Two weeks later, 3 BLAers—Avon White, Melvin Kearney and Bob Hayes—were busted in a raid conducted by Transit Authority cops, N.Y. Police sharp-shooters, and FBI agents. They were charged with attempted murder and illegal possession of firearms. Avon White, after "questioning" decided to squeal, and became a star witness at virtually every BLA trial being held.
In early December, Joanne Cheismard and Clark Squire went on trial in New Jersey for the Turnpike shoot-out. Naturally, they had an all white jury, a white judge. Reading material for the jury allowed into the jury room included Asst.

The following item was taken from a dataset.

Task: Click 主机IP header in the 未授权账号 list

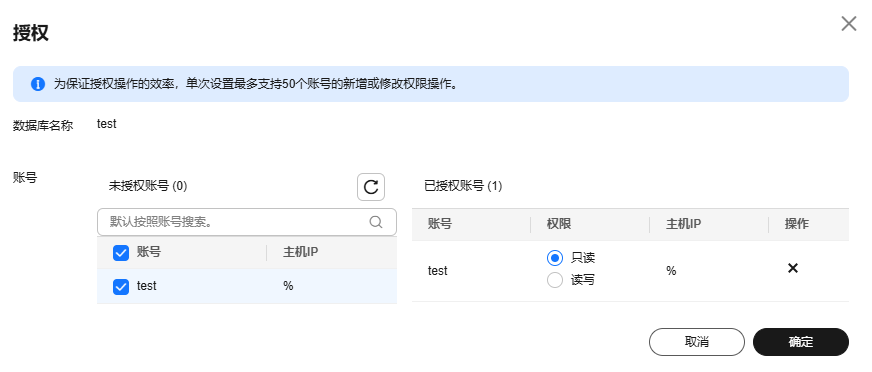Action: [300, 252]
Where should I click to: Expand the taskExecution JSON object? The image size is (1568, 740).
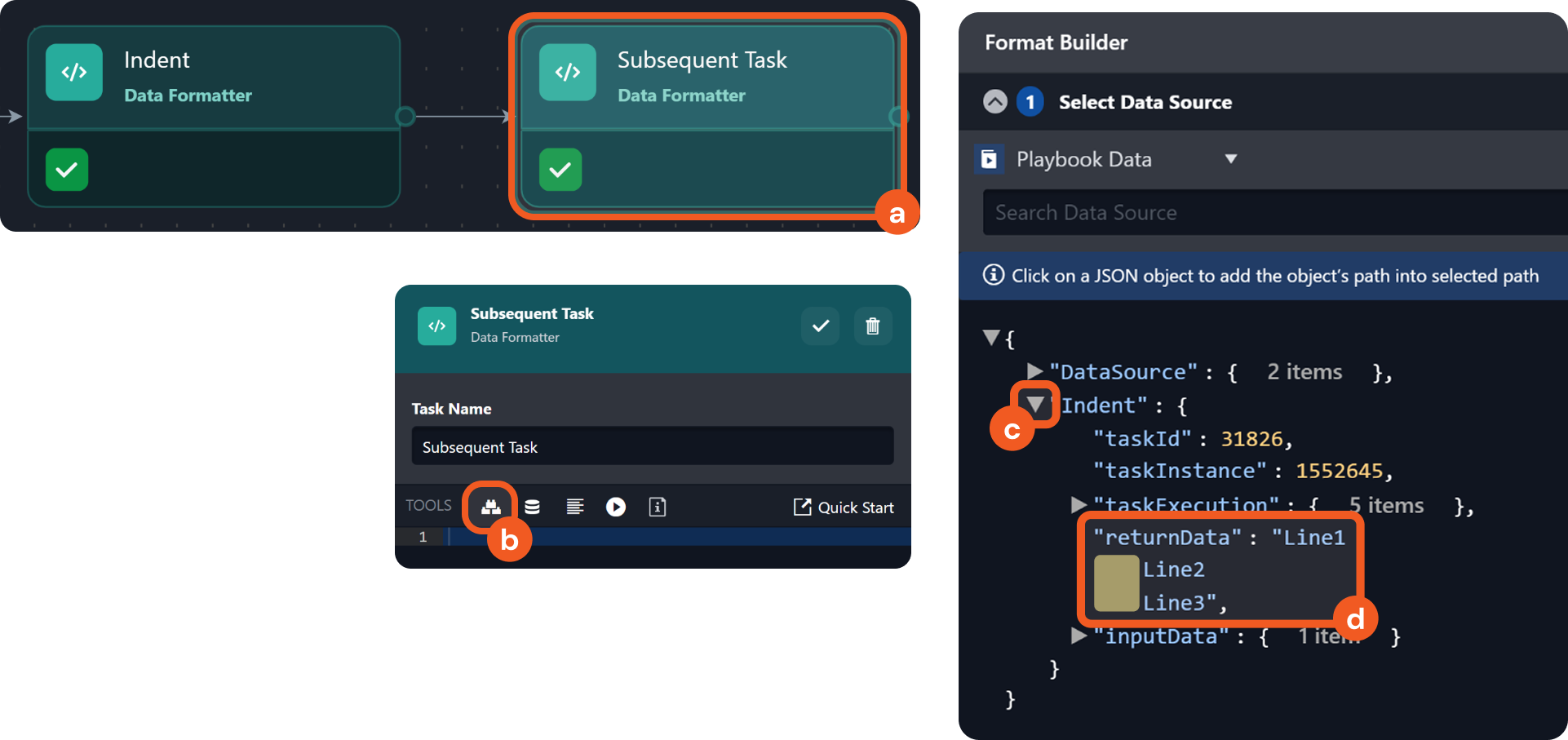pos(1079,505)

Police Chief Robert Daley's Target Blue, which devoted 4 chapters to slandering the BLA, labeling them nihilistic murderers and marijuana peddlers.
During the trial over 100 BLA supporters were expelled from the court room, over 20 arrested. And the judge allowed members of the American Nazi Party in as "observers." Joanne and Clark were eventually removed from the courtroom. Joanne was separated from the trial and Clark Squire was sentenced to life in prison.
On April 17 of this year, a BLA team of at least 4 people smuggled an acetylene torch, several pistols, and an automatic weapon into the Tombs, where most BLA members are being held. They disarmed, handcuffed and gagged the guards on duty, and used the acetylene torch to melt down a door that separated them from the prisoners. Unfortunately, the torch ran out of oxygen before the job was completed. But it still was a major coup for a supposedly "dead" BLA.
There are rumors, sparked by the fact that there have been close to 100 escapes of other prisoners from New York jails, that some guards with BLA sympathies may have helped smuggle the weapons and torches in. The 4 people involved slipped out of the Tombs without being captured. Two of the four identified by prison officials were captured May 3 in New Haven after robbing a bank and several other places, and engaging in a running gun battle with several dozen cops. 
These latest actions show that the BLA's latest "death" is again premature. Indeed, the ranks of urban guerrillas in America have been swelled since last June by the August 7th Revolutionary Movement, which has taken credit for shooting down a police helicopter in Oakland, executing several heroin pushers in Chino, Ca., and murdering a prison guard known to be particularly sadistic towards prisoners. And of course there's the Symbionese Liberation Army. Even a few cells of the Weather Underground have pulled off actions. Despite the curtain of silence or slander pulled over urban guerrillas in America by a frantically paranoid radical movement, despite the execution and railroading of many revolutionary fighters, despite a secret police machinery that still operates Watergate or not, urban guerrilla warfare will continue. 
The latest news of a United Front of North American guerrillas—the "United People's Liberation Army"—shows that a whole strata of political activists has turned away from the parochial organizing of the liberal, Stalinist Left toward revolutionary violence, and those who dismiss them all as CIA figments are full of shit. As Joanne Cheismard said: "There is, and there always will be, until every black man, woman and child is free, a Black Liberation Army."